If successful, G.hn’s only competitor will be MoCA, which uses coax and which Verizon and most cablecos are using. There’s Wi-Fi which so far at least, doesn’t have the guaranteed bandwidth and iron-clad security that content owners insist on – flicker-free and piracy-proof. G.hn is expected to block off the needed bandwidth when users begin viewing paid content such as pay-TV as MoCA also does.

If Wi-Fi could decimate the market for wireline home networking, it’s unlikely that Wi-Fi chipmaker Atheros would have recently acquired HomePlug chipmaker Intellon.

Looking Backwards

Another reason CopperGate may have done a HomePlug chip relates to backwards compatibility. There are an estimated 30 million or so HomePlug devices installed today and there’ll probably be another 10 to 20 million installed over the next five years before sales begin diminishing.

By definition, G.hn is not backwards compatible with any existing home network standard. A telco that wants to start using G.hn gear isn’t going to want to go back and replace all its HomePlug gear installations.
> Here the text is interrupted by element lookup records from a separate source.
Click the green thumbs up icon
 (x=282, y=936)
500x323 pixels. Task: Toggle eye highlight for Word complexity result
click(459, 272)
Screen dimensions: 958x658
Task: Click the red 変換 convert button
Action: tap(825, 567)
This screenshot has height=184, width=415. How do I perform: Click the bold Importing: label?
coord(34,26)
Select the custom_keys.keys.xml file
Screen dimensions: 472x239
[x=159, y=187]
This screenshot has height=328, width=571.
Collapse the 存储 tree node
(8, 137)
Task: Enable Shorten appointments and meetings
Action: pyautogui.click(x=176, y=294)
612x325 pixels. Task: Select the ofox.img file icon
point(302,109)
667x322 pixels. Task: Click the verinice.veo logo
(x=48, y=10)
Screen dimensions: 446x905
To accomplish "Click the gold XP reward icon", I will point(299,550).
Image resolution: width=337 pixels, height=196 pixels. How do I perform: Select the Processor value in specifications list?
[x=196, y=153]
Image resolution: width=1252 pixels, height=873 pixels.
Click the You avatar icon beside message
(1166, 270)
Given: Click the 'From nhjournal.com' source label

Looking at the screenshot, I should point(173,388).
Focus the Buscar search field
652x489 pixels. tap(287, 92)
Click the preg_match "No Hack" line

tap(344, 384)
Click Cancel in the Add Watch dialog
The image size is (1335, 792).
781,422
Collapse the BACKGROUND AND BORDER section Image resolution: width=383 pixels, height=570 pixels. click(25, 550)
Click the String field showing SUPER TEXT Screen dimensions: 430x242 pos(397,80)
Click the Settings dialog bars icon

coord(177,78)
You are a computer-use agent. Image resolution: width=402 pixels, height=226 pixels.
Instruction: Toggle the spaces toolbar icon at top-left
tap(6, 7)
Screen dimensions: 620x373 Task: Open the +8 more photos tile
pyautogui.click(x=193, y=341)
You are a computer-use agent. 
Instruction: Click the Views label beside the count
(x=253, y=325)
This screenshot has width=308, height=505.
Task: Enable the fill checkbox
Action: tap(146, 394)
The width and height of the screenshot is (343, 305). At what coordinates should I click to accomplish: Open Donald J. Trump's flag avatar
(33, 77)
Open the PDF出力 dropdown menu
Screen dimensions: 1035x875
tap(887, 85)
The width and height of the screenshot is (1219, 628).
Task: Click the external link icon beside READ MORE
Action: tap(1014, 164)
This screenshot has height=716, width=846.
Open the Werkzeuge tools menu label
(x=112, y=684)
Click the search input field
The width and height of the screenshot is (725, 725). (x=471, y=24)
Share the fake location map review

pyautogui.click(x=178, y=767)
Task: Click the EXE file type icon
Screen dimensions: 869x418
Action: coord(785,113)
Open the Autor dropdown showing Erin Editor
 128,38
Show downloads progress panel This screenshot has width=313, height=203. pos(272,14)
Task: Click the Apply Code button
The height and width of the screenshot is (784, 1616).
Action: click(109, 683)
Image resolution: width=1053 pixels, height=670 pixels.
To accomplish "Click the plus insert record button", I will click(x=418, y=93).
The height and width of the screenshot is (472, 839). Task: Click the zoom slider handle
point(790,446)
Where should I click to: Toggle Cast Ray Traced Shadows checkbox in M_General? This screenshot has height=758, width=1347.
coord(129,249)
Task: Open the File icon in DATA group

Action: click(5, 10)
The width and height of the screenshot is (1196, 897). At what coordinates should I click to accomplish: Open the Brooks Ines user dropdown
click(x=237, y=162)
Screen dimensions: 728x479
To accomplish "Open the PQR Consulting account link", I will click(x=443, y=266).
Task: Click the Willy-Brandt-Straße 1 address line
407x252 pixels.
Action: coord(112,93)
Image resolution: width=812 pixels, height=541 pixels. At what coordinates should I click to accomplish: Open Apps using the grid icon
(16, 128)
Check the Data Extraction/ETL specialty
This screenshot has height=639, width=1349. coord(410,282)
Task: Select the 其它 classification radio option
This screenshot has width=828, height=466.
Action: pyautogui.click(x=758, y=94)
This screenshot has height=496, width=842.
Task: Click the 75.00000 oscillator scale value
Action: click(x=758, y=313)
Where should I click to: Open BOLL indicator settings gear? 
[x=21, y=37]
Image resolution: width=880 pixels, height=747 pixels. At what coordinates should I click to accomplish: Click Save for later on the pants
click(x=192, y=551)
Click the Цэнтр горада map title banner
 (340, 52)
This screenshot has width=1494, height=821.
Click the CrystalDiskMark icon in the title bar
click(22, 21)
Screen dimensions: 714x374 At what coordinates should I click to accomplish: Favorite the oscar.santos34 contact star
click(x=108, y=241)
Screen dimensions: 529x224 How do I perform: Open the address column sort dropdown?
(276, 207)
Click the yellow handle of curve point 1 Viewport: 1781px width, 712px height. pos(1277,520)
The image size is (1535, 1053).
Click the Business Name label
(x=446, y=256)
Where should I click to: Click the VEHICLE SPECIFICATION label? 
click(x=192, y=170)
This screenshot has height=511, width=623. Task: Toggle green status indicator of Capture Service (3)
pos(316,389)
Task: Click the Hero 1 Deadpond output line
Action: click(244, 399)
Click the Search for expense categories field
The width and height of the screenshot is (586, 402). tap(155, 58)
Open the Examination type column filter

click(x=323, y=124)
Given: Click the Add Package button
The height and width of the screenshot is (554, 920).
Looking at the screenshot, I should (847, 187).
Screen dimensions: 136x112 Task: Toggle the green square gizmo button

Adding HomePlug or MoCA or HomePNA to G.hn will require chipmakers like CopperGate to add HomePlug chips to their G.hn chipsets. By mastering HomePlug technology now Coppergate is likely to get some portion of the existing Powerline market but more importantly get deals with service providers that want to phase in to G.hn.

To that end, we expect CopperGate will eventually announce two hybrid G.hn chipsets – one for HomePlug and one for HomePNA.

HomePlug AV, the newest version of HomePlug, is not interoperable with any prior HomePlug versions. It can run on the same wire with prior versions but cannot operate on any devices that are based on prior HomePlug versions.

The HomePlug AV chip that CopperGate will have is fully compatible and interoperable with any existing HomePlug AV devices. There are about 5 million HomePlug AV devices already installed, all using chips from Atheros’ newly acquired Intellon, which fathered HomePlug.